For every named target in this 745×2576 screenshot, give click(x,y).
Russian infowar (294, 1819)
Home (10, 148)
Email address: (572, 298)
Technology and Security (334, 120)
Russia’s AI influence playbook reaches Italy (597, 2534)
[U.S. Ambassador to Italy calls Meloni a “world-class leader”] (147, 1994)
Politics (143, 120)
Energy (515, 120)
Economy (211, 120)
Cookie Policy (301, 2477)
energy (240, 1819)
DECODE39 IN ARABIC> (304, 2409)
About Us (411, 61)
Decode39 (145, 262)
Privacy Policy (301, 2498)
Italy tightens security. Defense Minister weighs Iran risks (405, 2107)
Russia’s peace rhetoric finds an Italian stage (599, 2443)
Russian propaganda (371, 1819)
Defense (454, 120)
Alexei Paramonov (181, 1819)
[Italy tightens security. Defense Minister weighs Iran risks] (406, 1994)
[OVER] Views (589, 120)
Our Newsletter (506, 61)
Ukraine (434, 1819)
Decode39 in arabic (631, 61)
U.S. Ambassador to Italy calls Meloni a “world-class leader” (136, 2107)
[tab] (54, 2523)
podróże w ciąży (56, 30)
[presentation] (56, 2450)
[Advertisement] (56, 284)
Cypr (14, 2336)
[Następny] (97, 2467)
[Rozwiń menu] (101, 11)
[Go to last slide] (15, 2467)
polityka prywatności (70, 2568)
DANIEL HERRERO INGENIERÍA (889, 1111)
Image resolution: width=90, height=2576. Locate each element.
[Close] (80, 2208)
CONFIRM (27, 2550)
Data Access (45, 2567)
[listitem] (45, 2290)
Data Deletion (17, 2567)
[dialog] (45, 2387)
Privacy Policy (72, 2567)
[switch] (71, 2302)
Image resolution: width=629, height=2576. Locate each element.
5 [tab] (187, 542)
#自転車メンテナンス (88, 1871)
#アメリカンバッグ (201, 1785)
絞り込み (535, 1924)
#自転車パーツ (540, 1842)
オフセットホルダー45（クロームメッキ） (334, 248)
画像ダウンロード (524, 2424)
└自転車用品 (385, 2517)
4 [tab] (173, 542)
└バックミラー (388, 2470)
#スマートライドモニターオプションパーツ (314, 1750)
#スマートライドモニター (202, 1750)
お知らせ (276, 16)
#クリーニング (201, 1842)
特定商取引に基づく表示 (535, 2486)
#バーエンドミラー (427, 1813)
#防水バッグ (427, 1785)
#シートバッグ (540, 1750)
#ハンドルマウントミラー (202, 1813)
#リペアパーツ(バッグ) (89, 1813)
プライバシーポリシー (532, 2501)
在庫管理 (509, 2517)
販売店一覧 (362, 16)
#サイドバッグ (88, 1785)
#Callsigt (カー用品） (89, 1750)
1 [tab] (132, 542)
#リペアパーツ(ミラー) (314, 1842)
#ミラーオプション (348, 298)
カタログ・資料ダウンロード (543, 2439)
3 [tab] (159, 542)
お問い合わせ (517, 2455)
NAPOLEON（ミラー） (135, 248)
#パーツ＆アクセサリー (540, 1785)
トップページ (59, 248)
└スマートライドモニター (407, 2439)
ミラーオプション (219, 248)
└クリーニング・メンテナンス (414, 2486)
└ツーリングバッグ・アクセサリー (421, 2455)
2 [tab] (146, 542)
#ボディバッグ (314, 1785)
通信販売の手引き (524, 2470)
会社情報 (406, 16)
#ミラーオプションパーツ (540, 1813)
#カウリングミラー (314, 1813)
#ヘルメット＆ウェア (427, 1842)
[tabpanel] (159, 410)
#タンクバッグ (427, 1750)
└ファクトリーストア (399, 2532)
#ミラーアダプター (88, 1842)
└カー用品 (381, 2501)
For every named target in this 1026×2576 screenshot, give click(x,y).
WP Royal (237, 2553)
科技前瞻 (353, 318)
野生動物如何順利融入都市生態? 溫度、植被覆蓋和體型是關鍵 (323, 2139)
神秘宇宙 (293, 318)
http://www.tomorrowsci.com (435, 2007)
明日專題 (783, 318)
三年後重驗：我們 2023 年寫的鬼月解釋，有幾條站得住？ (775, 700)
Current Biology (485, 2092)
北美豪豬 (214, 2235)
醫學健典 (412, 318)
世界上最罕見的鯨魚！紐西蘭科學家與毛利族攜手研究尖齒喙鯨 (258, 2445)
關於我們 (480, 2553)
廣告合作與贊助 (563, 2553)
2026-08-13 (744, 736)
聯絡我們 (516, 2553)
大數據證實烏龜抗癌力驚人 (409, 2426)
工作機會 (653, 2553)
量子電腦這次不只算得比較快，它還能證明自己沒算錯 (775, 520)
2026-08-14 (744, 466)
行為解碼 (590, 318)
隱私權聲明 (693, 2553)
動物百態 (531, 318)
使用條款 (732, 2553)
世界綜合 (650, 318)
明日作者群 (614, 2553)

———

EXERCISE —
Write out exactly the lines of the entries above that run from the line containing "北美豪豬 (214, 2235)" through the last line, including both.

ANSWER TO THE EXERCISE —
北美豪豬 (214, 2235)
醫學健典 (412, 318)
世界上最罕見的鯨魚！紐西蘭科學家與毛利族攜手研究尖齒喙鯨 (258, 2445)
關於我們 (480, 2553)
廣告合作與贊助 (563, 2553)
2026-08-13 (744, 736)
聯絡我們 (516, 2553)
大數據證實烏龜抗癌力驚人 (409, 2426)
工作機會 (653, 2553)
量子電腦這次不只算得比較快，它還能證明自己沒算錯 (775, 520)
2026-08-14 (744, 466)
行為解碼 (590, 318)
隱私權聲明 (693, 2553)
動物百態 (531, 318)
使用條款 (732, 2553)
世界綜合 (650, 318)
明日作者群 (614, 2553)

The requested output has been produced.